• **TREŚĆ ZADANIA**
Przepisz dosłownie wiersze, zaczynając od wiersza zawierającego „You are a GUI” i kończąc na ostatnim wierszu, włącznie z obydwoma. Obrazy pomiń w odpowiedzi.

(Wpisy w kolekcji)
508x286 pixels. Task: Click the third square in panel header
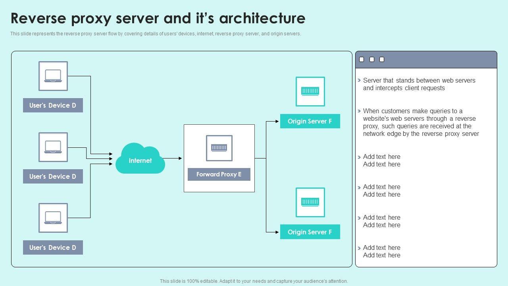pos(382,60)
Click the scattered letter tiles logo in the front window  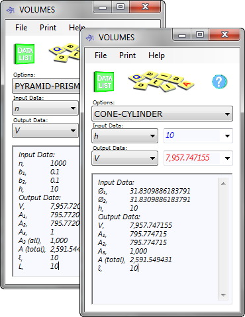pyautogui.click(x=161, y=81)
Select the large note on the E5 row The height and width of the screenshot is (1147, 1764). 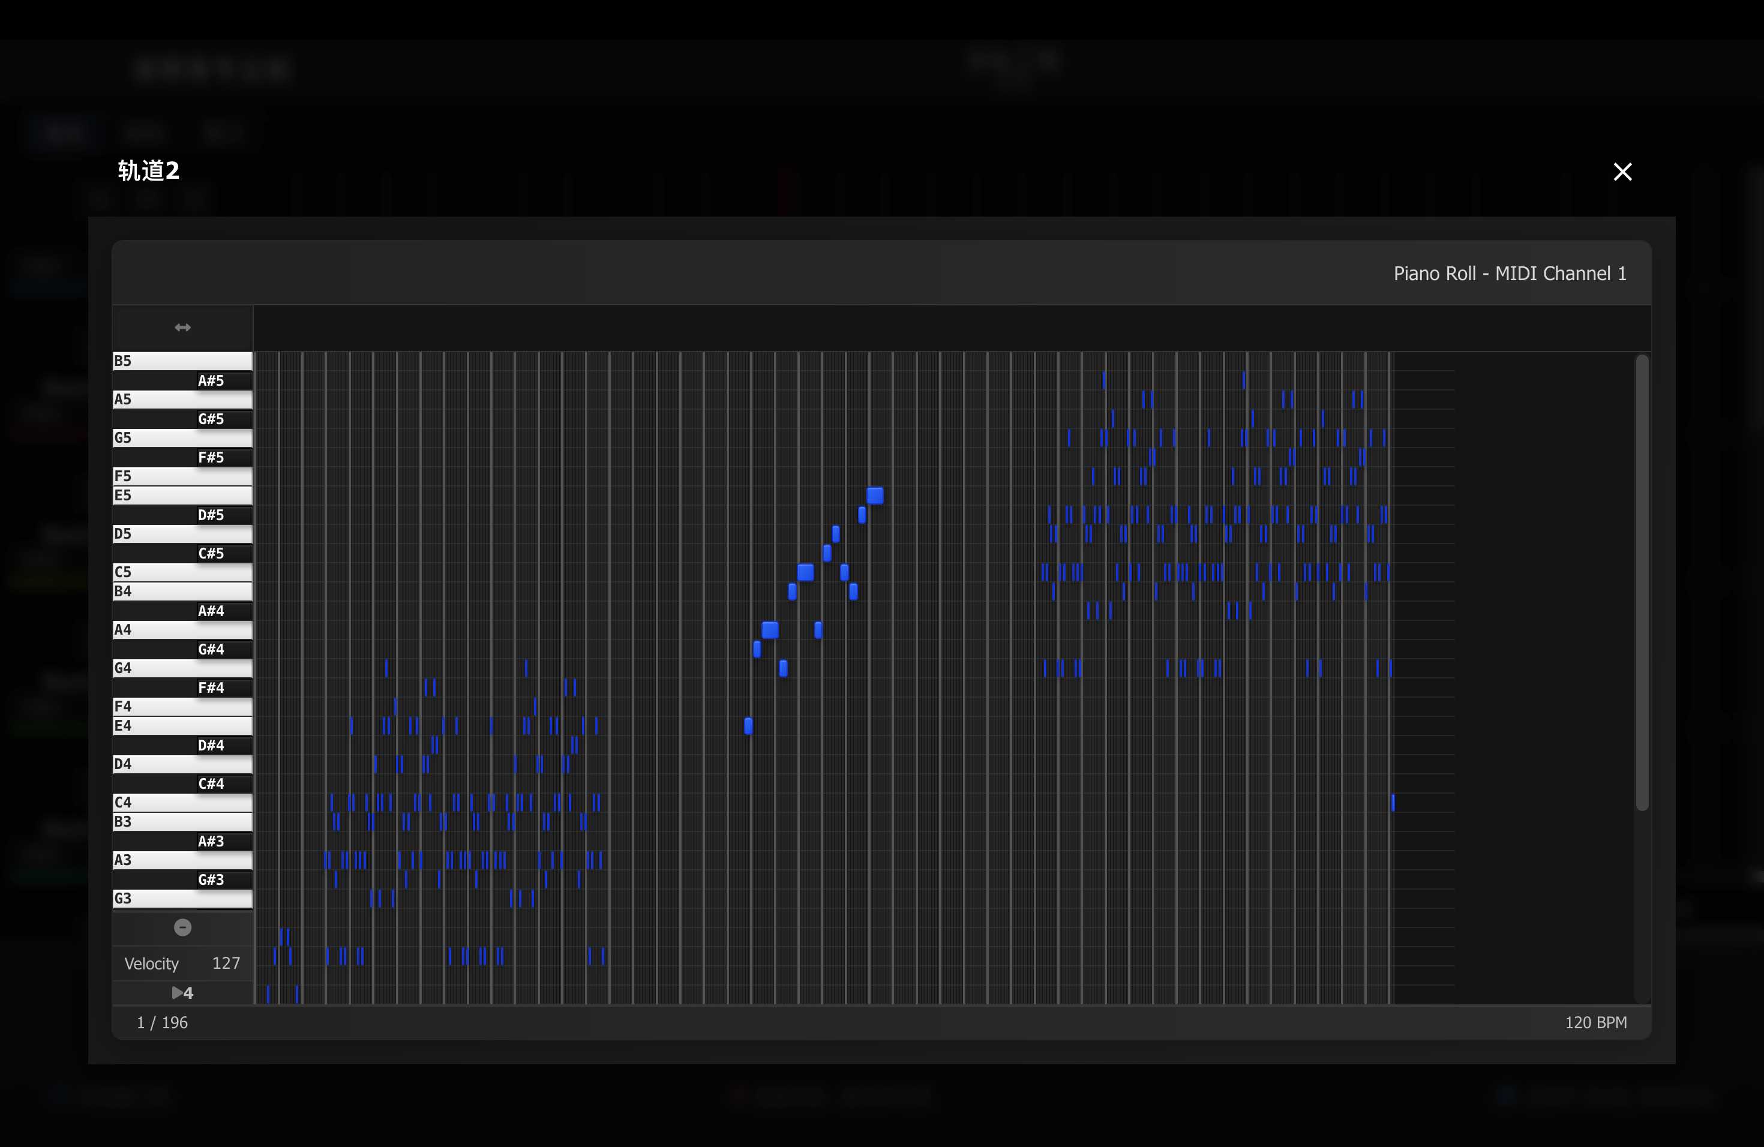(x=875, y=495)
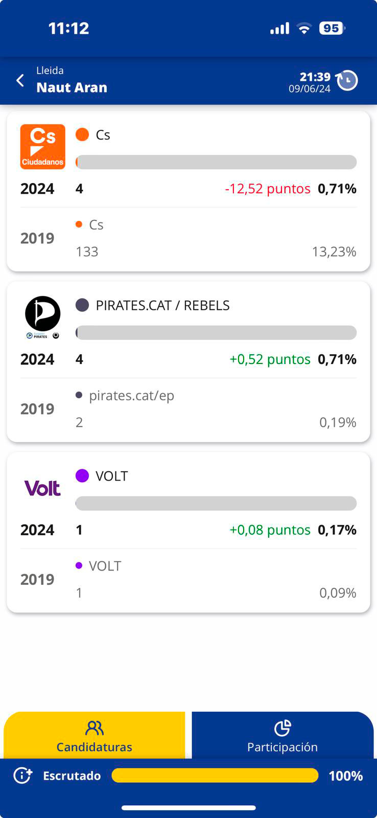The width and height of the screenshot is (377, 818).
Task: Tap the Volt party logo
Action: (43, 488)
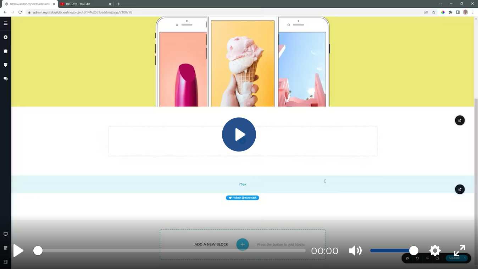Click the volume slider handle
The width and height of the screenshot is (478, 269).
click(414, 251)
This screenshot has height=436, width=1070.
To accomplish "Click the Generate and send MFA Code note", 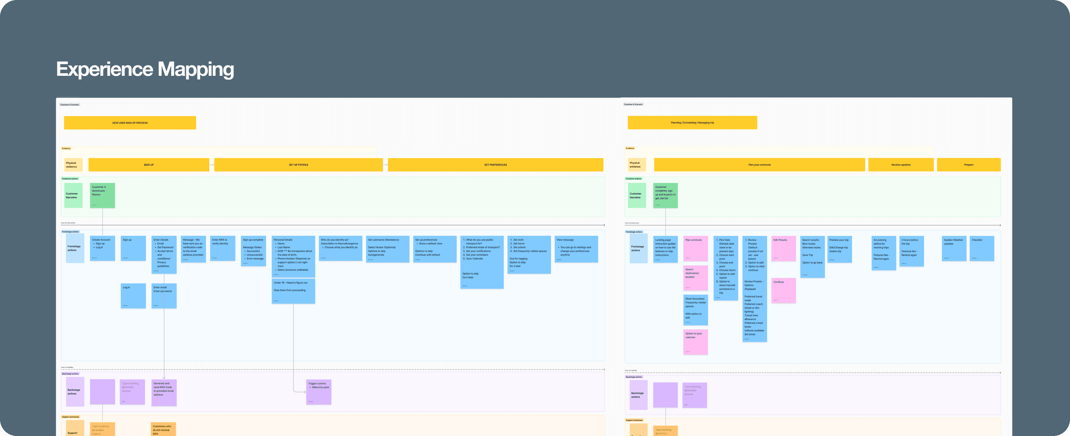I will [x=164, y=392].
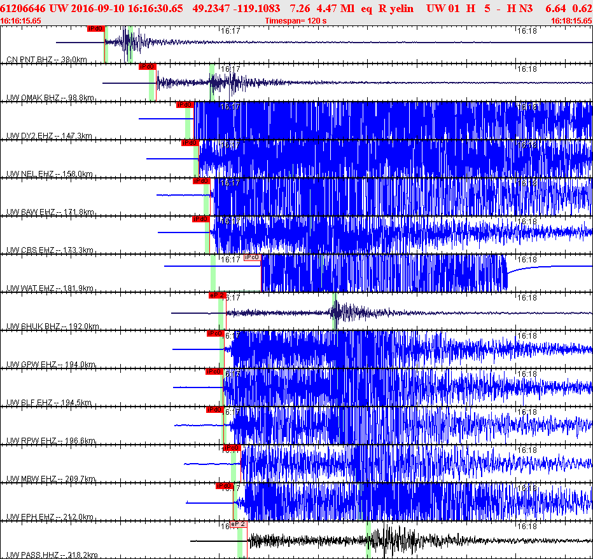The height and width of the screenshot is (559, 593).
Task: Click the start time 16:16:15.65 label
Action: tap(22, 21)
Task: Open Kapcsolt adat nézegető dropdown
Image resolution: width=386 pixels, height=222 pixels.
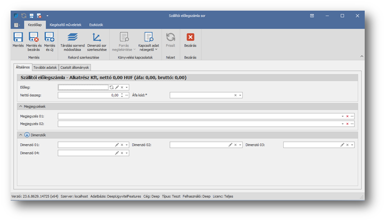Action: click(148, 40)

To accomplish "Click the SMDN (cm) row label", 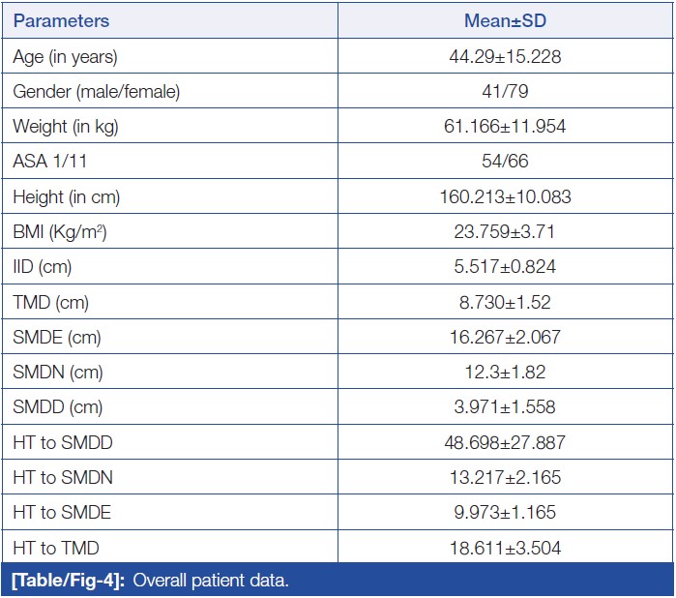I will 57,373.
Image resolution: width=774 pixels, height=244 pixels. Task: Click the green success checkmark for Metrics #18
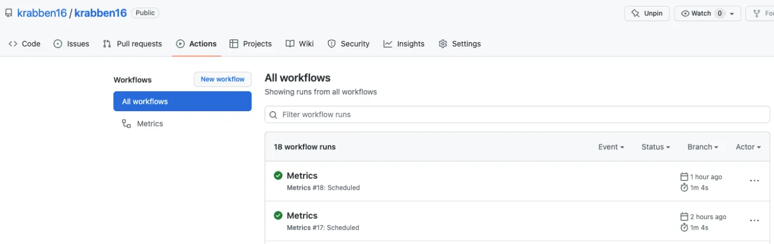point(278,176)
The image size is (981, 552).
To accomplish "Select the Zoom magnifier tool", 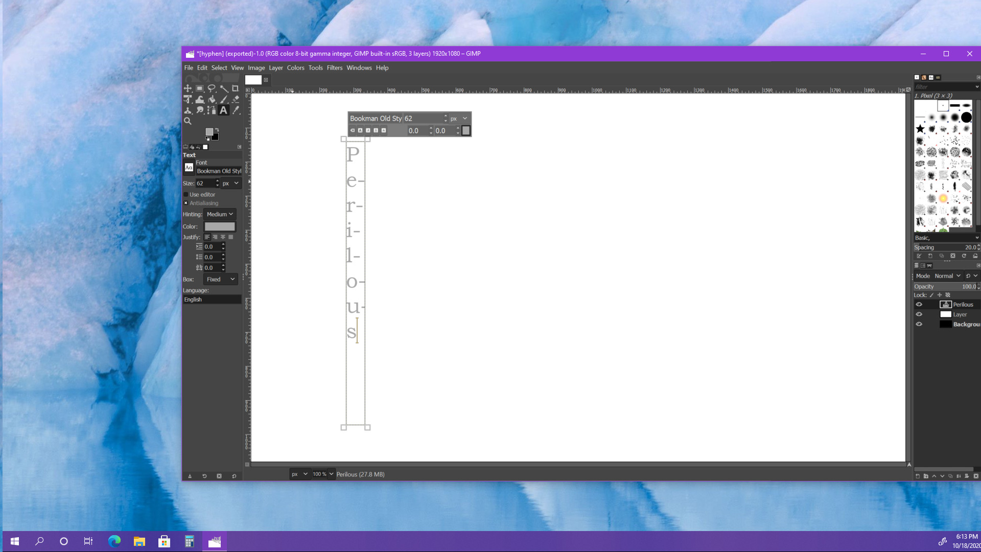I will (188, 121).
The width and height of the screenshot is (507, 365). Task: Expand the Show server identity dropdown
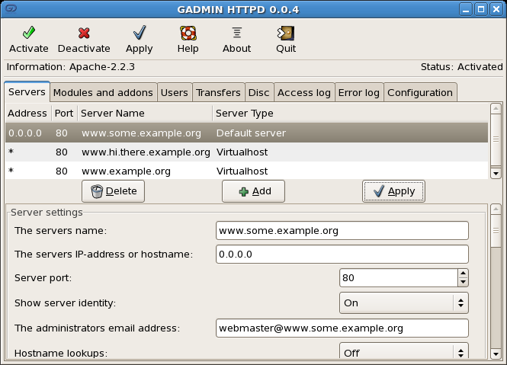403,303
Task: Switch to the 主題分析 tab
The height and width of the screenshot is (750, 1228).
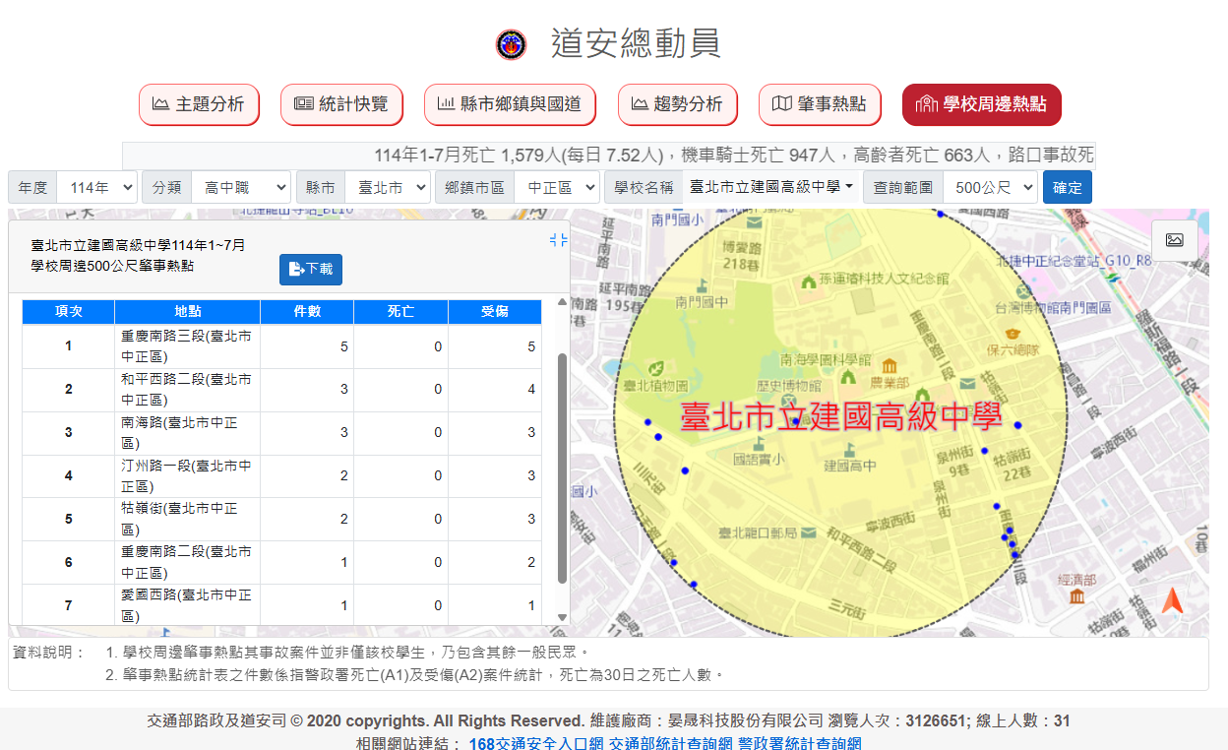Action: point(198,104)
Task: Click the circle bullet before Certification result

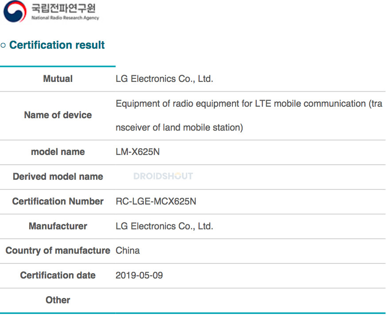Action: (3, 45)
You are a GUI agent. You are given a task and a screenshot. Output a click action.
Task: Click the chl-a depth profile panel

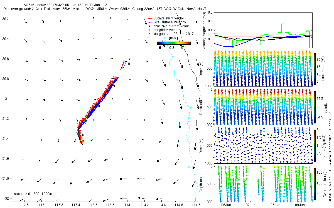[263, 144]
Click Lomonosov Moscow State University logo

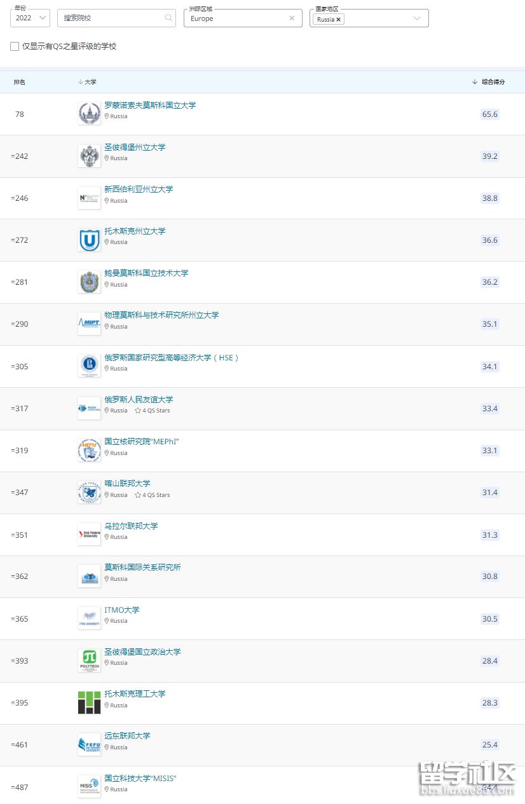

• **WYNIK ĆWICZENIA**
You are a GUI agent. You are given a task and a screenshot. Output a click action.
Task: Click the chl-a depth profile panel

[263, 144]
Click Lomonosov Moscow State University logo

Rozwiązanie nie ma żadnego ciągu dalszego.